Identity Thief (2013)

Review by:
Bill Clark

Reviewed by:
Rating:
1
On February 7, 2013
Last modified:July 3, 2014

Summary:

Identity Thief is a cinematic shart - a huge mess that's no fun to clean up.

Identity Thief (2013)

“I’ve had a real shitty morning and your face looks like a dog’s asshole.”

Free of charge, I have supplied you with the funniest piece of dialogue from Identity Thief. It should be mentioned that this is a throwaway line from Robert Patrick that would probably otherwise go unnoticed, but Identity Thief is so devoid of laughs, this is a gut-buster. What an uneven, miserable experience it is to watch two likable actors fumble their way through an inane story filled with bogus slapstick, cringe-inducing, completely implausible developments, and total moral bankruptcy.

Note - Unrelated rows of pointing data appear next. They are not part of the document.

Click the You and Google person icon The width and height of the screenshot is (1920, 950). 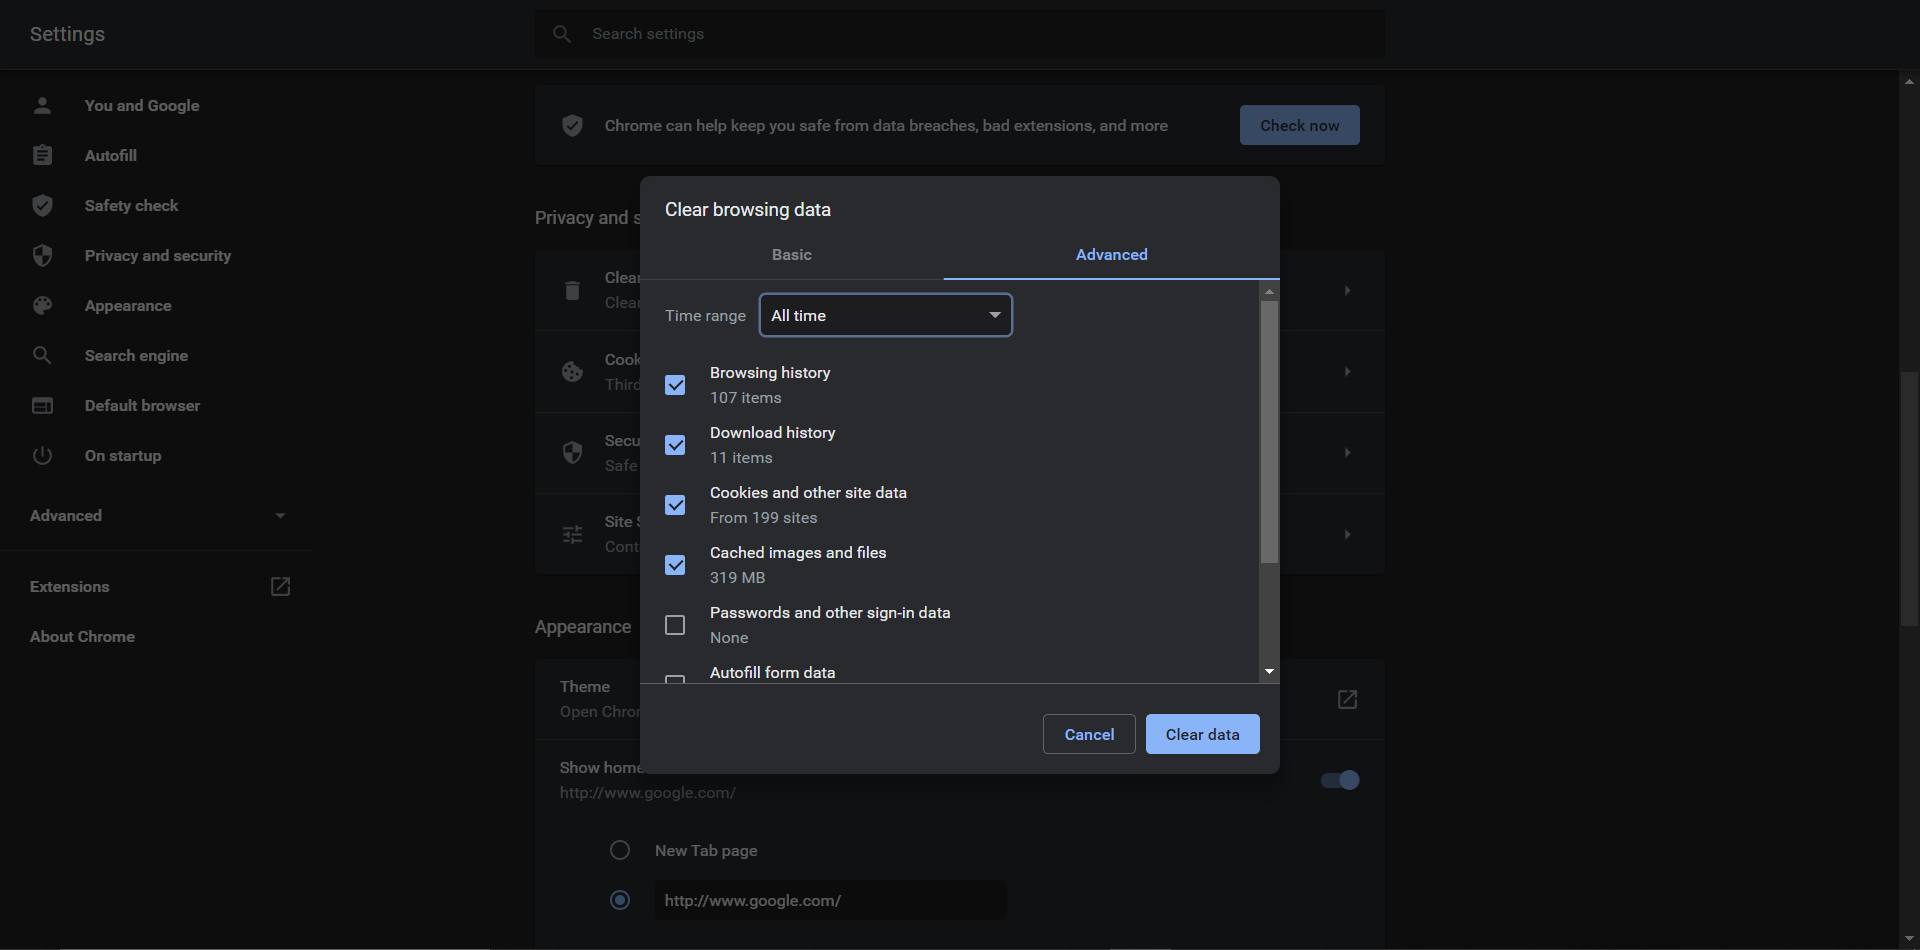click(42, 105)
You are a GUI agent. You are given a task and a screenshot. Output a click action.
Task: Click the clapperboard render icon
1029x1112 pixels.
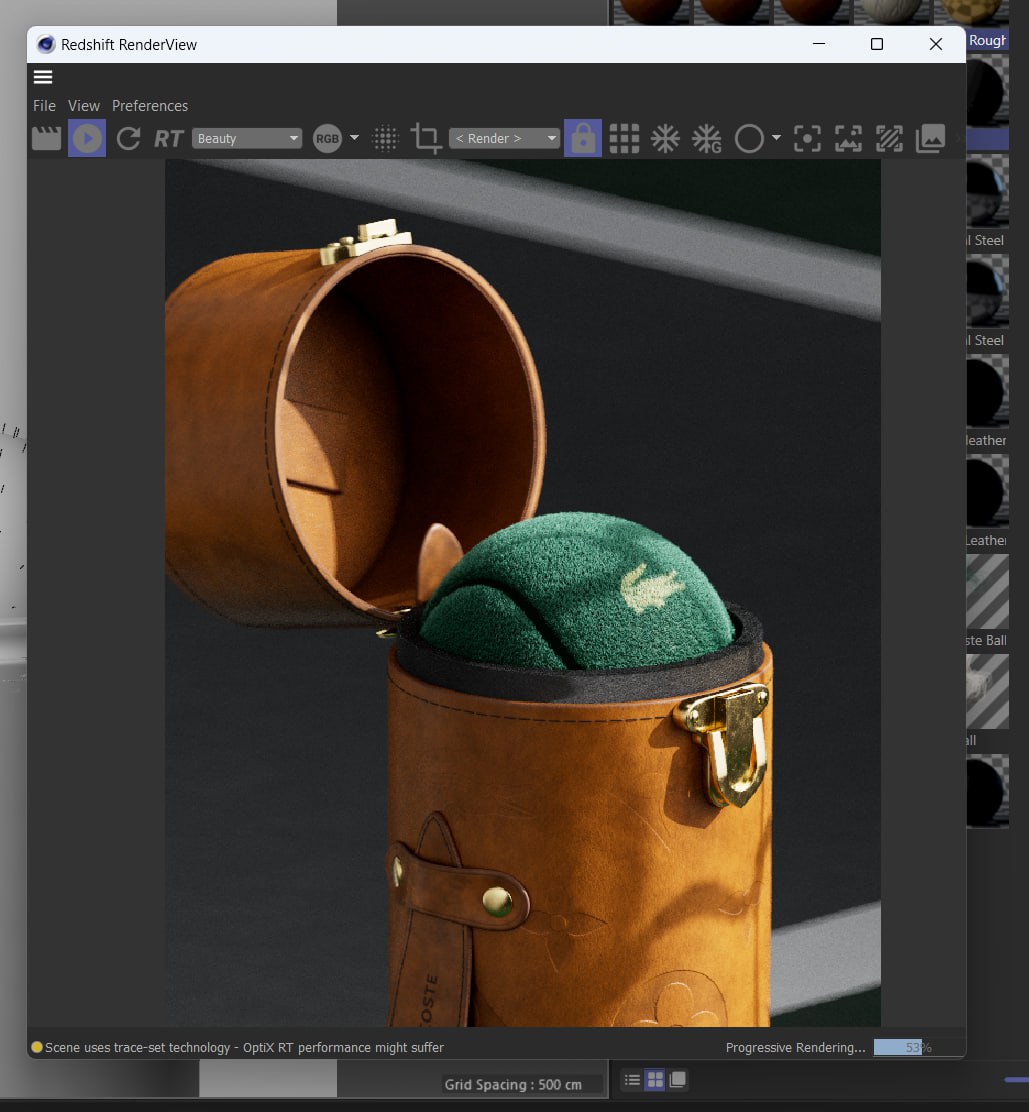click(x=46, y=138)
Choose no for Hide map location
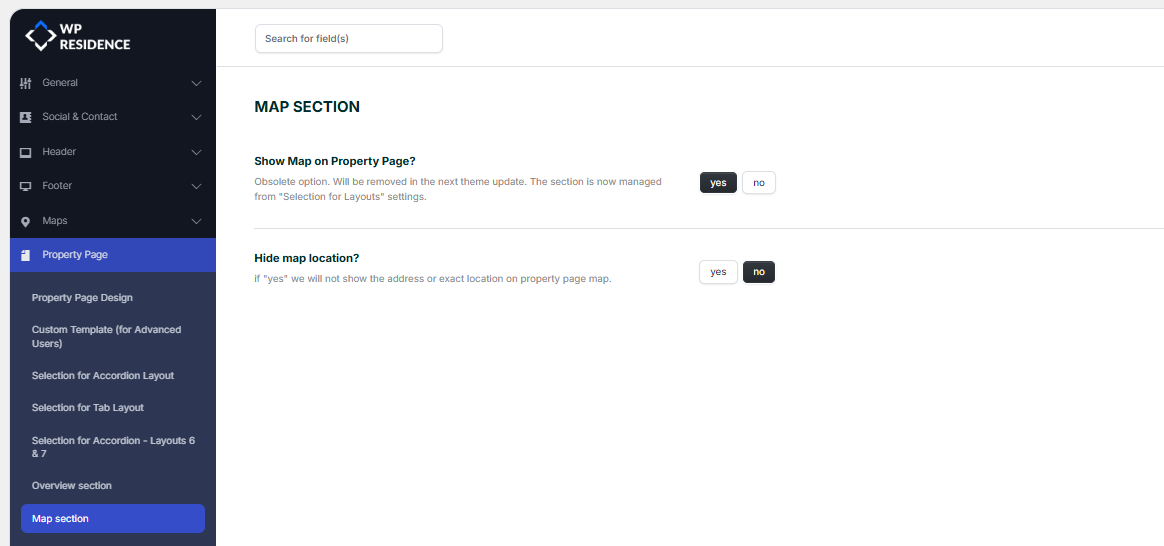 (x=759, y=272)
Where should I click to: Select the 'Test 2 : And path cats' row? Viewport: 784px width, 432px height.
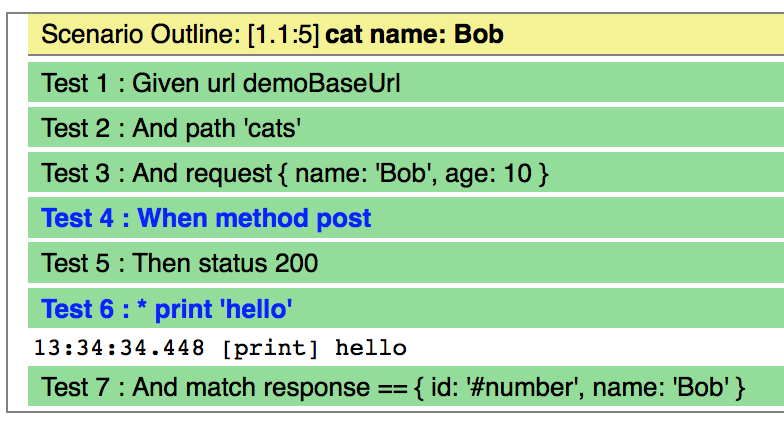pyautogui.click(x=406, y=128)
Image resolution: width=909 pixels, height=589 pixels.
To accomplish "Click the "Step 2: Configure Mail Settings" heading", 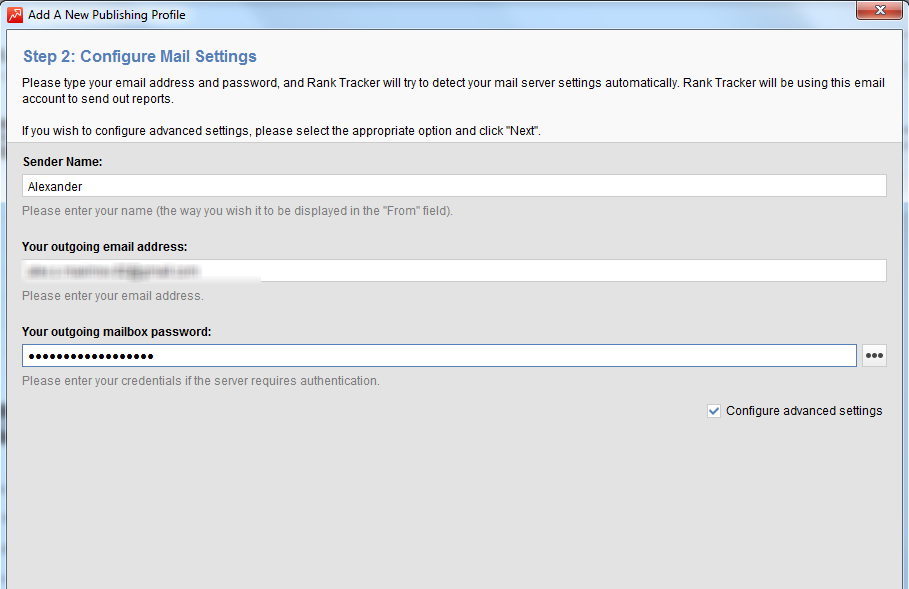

Jason Bateman, who must have been blackmailed into this, plays Sandy Patterson (cue countless lazy jokes about his unisex name). He’s a middle manager-type at a big investment firm seeking out a promotion. When his douchey boss (Favreau) asks him to print out some seven-figure bonus checks for the movers and shakers, Sandy and some of his co-workers decide to start their own firm. It all begins great, but soon Sandy is made aware that he has thousands of dollars in credit card charges, defaulted payments, and his credit score is now in the 200’s. His identity has been stolen by Diana (McCarthy), a true professional whose magic credit card making machine can spit out exact replicas. With his job and family life on the line, Sandy decides to venture down to Florida to apprehend Diana and bring her back to Colorado to own up.

To keep this from being a five-minute movie, screenwriter Craig Mazin has to jump through fiery hoops from hell. Sandy’s a good guy; everyone knows it, yet his boss is just going to can him without letting him investigate the matter? The cops are conveniently worthless, making identity theft actually look like a pretty attractive crime. What criminal wouldn’t run up huge tabs at the bar on someone else’s dime when the cops just juggle who has jurisdiction, say it will be a year before the matter is cleared up, and seem fine with an innocent person’s life being destroyed?

Oh, the actual story. Once Sandy leaves Florida, Identity Thief rapidly devolves into one of the worst road trip movies ever made. It turns out that Diana is flat-out crazy, dressing like an 80’s cartoon character and in general treating everyone like trash. Sandy is way more patient than any human ever would be, dealing with property destruction, throat punches, gangsters, and death-defying accidents without ever just knocking Diana out, cuffing her to the car seat, and driving her back. But that wouldn’t allow for the inevitable phony sentimentality and all-for-naught realization that Diana isn’t the monster we all think. All of the subplots are underdeveloped and unfunny, including a grotesque appearance by Modern Family‘s Eric Stonestreet as a bar patron looking for a three-way with Sandy and Diana. No road trip cliché is left unturned, right down to the snakes by the campfire. Identity Thief is a cinematic shart – a huge mess that’s no fun to clean up.

GRADE: F


Studio: Universal Pictures
Length: 112 Minutes
Rating: R for sexual content and language.
Theatrical Release: February 8, 2013
Directed by: Seth Gordon
Written by: Craig Mazin. Story by Jerry Eeten & Mazin.
Cast: Jason Bateman, Melissa McCarthy, Jon Favreau, Amanda Peet, T.I.